*EXERCISE OBJECTIVE*.
If a line holds the word "dropdown", copy it from the entries.

Dataset entries
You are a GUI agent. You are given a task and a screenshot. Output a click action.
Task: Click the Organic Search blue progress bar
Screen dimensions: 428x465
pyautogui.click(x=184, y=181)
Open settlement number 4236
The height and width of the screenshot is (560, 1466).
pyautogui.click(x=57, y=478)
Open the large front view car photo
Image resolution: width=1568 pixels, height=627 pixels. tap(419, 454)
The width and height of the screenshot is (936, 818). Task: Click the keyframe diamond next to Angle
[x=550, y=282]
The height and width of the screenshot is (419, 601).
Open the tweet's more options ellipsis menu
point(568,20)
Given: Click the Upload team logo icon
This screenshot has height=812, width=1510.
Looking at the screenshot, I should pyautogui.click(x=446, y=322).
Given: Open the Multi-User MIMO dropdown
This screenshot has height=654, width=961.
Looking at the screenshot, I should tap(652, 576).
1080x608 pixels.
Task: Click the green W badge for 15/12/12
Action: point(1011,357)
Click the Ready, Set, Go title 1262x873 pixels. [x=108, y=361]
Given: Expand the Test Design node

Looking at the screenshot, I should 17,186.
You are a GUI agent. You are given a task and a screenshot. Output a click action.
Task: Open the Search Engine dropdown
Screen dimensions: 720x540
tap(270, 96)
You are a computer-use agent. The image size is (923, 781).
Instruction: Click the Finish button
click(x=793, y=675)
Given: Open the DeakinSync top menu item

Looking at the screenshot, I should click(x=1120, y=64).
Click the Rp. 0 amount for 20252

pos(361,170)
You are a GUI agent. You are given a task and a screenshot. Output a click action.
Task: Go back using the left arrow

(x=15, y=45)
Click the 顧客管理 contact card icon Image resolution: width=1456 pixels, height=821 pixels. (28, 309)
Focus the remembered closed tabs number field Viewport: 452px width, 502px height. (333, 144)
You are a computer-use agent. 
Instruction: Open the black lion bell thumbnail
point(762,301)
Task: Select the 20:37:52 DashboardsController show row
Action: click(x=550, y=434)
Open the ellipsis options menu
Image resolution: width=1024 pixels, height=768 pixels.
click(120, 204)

*WRITTEN ANSWER*.
Given: Open the Multi-User MIMO dropdown
Task: Open the Search Engine dropdown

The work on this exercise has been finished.